• Textauszug:
•••
Kaum zu glauben aber wahr: Nach den USA werden jetzt auch in Großbritannien immer öfter Bücher mit LGBTI*-Themen aus den Schulbibliotheken verbannt. In mehr als zwei Dutzend Büchereien im Land verschwanden in den letzten Monaten zahlreiche Werke. 

Zensurversuche in jeder zweiten Schule

Eine Umfrage von Index on Censorship in Zusammenarbeit mit dem Chartered Institute of Library ergab, dass eine Mehrheit von 53 Prozent der Bibliotheken-Betreiber von konservativen Schulleitern, Lehrern und Eltern inzwischen aufgefordert wurden, Bücher mit homosexuellen und queeren Aspekten zu entfernen. Befragt wurden 53 große Schulbüchereien im Land. Zu den beanstandeten Titeln gehören sowohl Romane wie auch Sach- und Aufklärungsbücher.
•••
• Datenteil:
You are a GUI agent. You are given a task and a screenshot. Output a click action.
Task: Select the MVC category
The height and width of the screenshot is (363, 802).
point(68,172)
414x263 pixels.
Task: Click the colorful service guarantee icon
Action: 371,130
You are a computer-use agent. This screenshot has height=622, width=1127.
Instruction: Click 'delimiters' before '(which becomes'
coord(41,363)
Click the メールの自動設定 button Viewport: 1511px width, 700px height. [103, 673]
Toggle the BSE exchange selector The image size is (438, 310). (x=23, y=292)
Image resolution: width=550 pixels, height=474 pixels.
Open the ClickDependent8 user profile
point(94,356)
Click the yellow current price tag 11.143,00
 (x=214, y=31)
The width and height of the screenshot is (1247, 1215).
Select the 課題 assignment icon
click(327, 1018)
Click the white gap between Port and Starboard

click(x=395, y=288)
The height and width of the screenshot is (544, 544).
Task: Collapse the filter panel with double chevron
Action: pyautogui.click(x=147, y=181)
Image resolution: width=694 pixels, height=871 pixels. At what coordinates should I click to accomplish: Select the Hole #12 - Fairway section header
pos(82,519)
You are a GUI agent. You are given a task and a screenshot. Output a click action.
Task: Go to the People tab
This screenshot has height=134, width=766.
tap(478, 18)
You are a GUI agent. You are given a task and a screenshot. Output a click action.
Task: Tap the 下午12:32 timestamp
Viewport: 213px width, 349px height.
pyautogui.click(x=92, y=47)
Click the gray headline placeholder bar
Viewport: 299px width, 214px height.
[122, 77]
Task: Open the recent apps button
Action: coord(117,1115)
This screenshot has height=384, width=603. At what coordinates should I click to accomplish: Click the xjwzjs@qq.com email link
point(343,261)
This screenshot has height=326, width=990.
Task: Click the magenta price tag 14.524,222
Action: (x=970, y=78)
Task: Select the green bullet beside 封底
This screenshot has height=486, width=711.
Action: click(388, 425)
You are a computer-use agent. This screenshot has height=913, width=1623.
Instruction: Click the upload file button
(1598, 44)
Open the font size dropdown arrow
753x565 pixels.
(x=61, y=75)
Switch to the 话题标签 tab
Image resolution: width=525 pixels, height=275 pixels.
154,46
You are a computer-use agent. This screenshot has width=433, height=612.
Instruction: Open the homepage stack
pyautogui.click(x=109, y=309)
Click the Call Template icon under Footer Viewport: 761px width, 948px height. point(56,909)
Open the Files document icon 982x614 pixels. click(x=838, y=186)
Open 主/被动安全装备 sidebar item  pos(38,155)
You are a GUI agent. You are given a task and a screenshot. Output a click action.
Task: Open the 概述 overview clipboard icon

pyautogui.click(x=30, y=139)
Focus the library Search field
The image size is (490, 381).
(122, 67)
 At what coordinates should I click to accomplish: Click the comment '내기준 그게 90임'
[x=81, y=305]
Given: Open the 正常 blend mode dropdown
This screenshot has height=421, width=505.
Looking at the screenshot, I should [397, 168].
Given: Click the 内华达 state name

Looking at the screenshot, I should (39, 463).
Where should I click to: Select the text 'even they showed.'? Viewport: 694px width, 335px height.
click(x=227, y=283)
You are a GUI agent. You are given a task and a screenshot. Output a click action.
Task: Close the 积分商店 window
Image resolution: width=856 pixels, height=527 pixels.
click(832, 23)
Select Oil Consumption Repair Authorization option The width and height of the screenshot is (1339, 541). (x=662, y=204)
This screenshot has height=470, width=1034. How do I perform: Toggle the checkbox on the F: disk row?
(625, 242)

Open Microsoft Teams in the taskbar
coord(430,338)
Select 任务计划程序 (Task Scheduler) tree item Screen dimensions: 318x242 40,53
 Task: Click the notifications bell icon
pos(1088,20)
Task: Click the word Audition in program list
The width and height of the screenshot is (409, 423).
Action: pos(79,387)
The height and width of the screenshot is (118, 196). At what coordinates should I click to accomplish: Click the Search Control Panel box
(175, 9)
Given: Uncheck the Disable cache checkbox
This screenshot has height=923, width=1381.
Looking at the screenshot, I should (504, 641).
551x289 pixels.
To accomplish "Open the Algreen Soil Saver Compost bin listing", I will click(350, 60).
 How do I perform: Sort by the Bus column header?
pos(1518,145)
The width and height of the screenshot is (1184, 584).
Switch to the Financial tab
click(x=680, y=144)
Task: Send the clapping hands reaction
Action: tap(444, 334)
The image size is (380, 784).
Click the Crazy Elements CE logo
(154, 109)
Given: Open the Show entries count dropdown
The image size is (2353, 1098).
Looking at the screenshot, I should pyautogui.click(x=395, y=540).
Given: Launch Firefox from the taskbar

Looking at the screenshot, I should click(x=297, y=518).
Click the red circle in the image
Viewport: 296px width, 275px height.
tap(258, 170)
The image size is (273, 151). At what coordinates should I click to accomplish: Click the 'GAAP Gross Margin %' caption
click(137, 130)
•••
• Aufgabenstellung:
1 - Gib bitte den Textauszug von „Kaum zu glauben“ bis „Sach- und Aufklärungsbücher.“ wortgetreu wieder.
2 - Nenne alle Personengruppen, die laut Textauszug die Entfernung von Büchern verlangt haben.
Die Einträge stammen aus einer anderen Quelle als der Textauszug.

• Lösungen:
1 -
Kaum zu glauben aber wahr: Nach den USA werden jetzt auch in Großbritannien immer öfter Bücher mit LGBTI*-Themen aus den Schulbibliotheken verbannt. In mehr als zwei Dutzend Büchereien im Land verschwanden in den letzten Monaten zahlreiche Werke. 

Zensurversuche in jeder zweiten Schule

Eine Umfrage von Index on Censorship in Zusammenarbeit mit dem Chartered Institute of Library ergab, dass eine Mehrheit von 53 Prozent der Bibliotheken-Betreiber von konservativen Schulleitern, Lehrern und Eltern inzwischen aufgefordert wurden, Bücher mit homosexuellen und queeren Aspekten zu entfernen. Befragt wurden 53 große Schulbüchereien im Land. Zu den beanstandeten Titeln gehören sowohl Romane wie auch Sach- und Aufklärungsbücher.

2 - Konservative Schulleiter, Lehrer und Eltern